3. On the level of individual language usage, we focused on exploring the kinds of textual methods by which spatial metaphors are produced: whether broad text-scale metaphors or anaolgies were being used, or whether single instances were dotted merely at the lexical level throughout a text. These tendencies were outlined in our joint publication (see below).
4. Because the individual projects investigated the function of metaphors in specific contexts, our research also investigated the kinds of contextual factors which influence concrete linguistic features and analyzed their effects on communication. Specifically, we attempted to determine, based on case studies, what interpretive effort was demanded or reduced by spatial metaphors. Although metaphors often concretize abstract concepts through spatial representations and enrich them with meaning, metaphors can also be employed to increase ambiguity, or merely to amplify the rhetorical quality of the language.
5. The group also shared a common interest in describing the relevance of spatial metaphors for the process by which knowledge is produced, organized and retained. Where spatial metaphors actually explain abstract facts through concrete concepts, it follows that bodies of knowledge could be cognitively structured and organized in accordance with spatial relations and hierarchies before ultimately being verbalised.
6. Lastly, our interdisciplinary and transdisciplinary exchange made a substantial contribution to the theoretical and methodological debates within metaphorical research. The group did this by assessing the theoretical premises concerning use of metaphors with reference to concrete situations. Moreover, the group continuously reflected on the extent to which cognitive approaches, especially Conceptual Metaphor Theory, are applicable to the study of metaphors in ancient texts. To give a concrete example developed by our group, a number of relevant features for the mapping knowledge is a journey emerged in texts from all languages and cultures explaining the prevalent, creative, and often ‚structuring’ role of the metaphor in text production. Many of these features have a basis in the ‘real world’, such as the transmission of knowledge via travel, the ‚real’ context of gathering experience in the course of travel, the effort required by travel, the exploratory aspect of travel and also temporal aspects of research, education and self-development.

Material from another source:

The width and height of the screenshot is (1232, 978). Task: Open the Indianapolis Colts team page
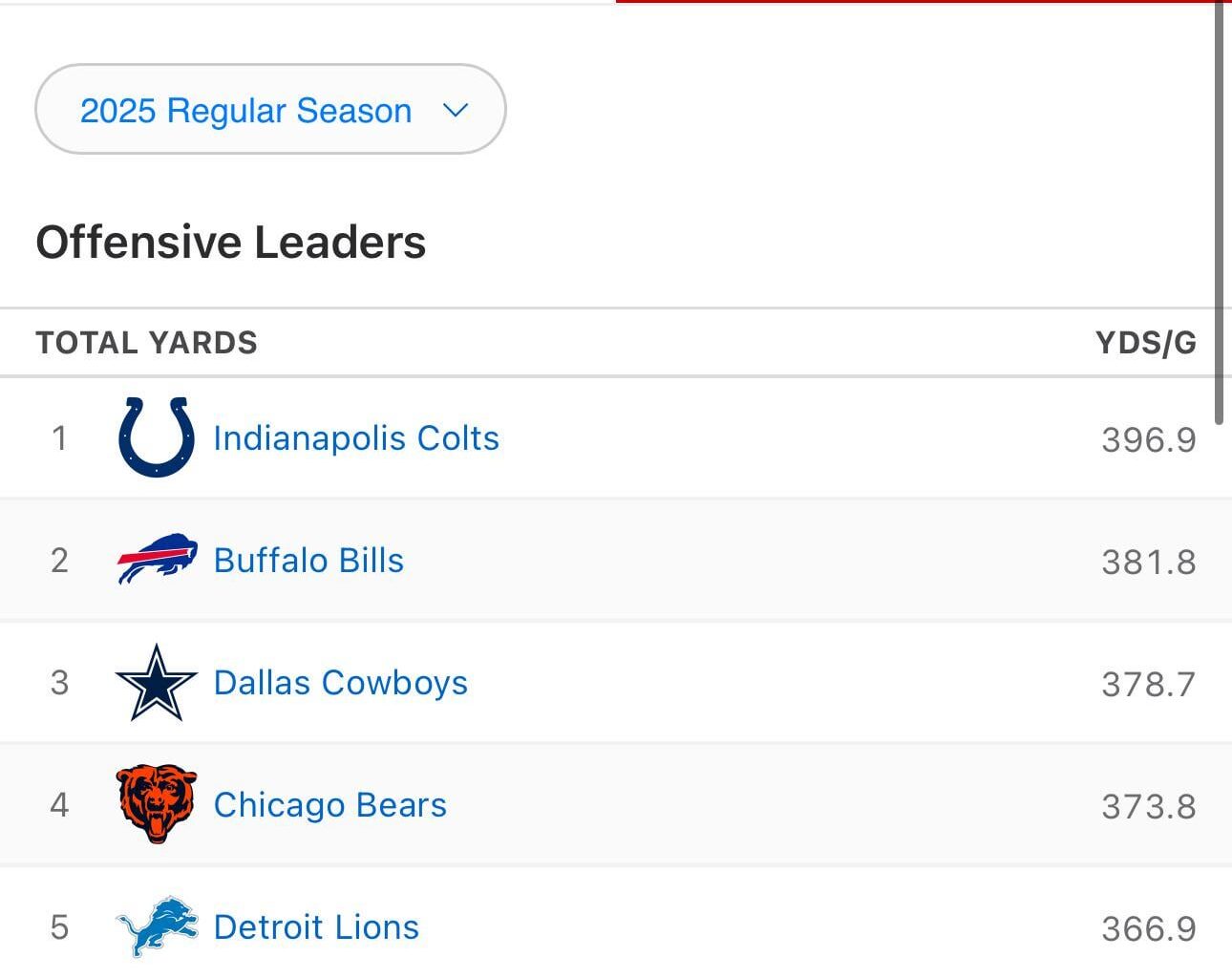pos(357,437)
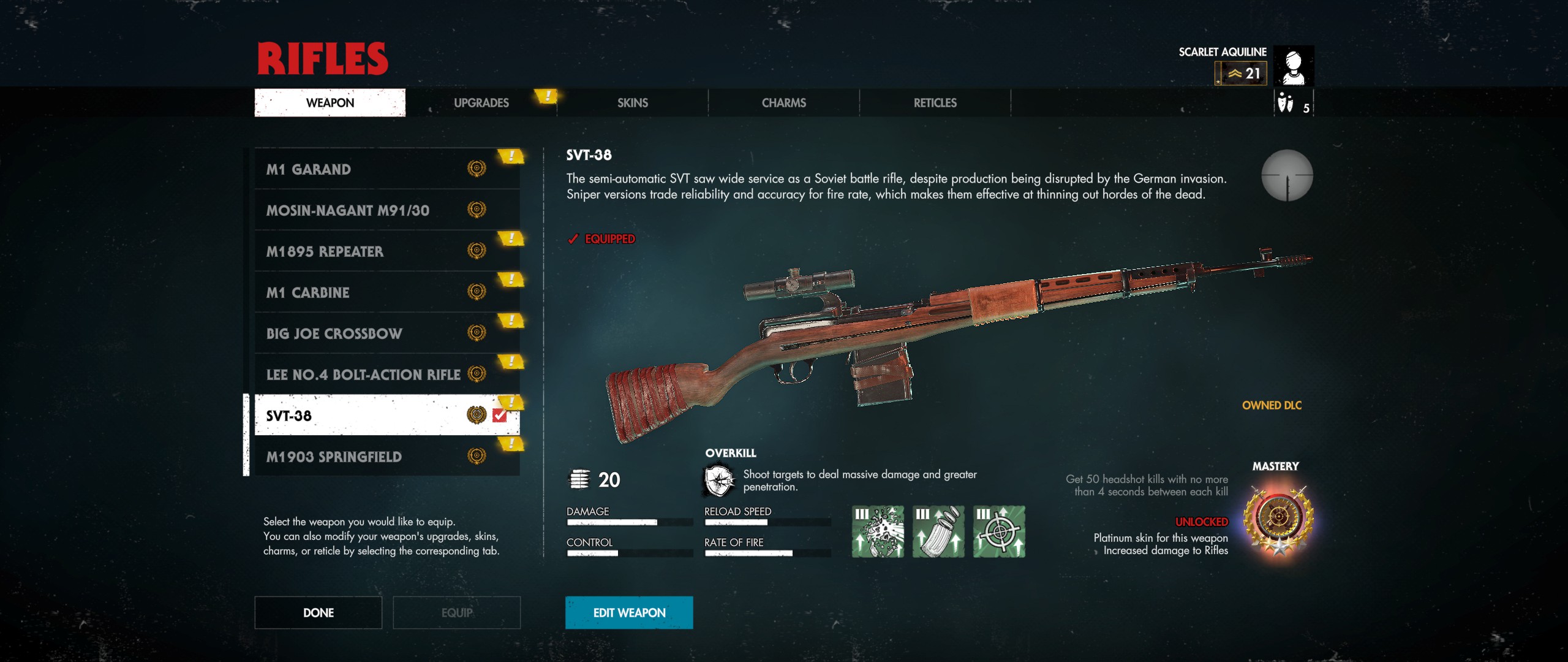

Research group C-2 carried on the work of research group (C-I-1) Spaces in Language (Topoi 1), which was concerned primarily with systematically describing the different forms that verbal spatial references may take. The new research group approached this task from a methodological standpoint, while also applying previously acquired knowledge of spatial references as a substantial basis for metaphor analysis.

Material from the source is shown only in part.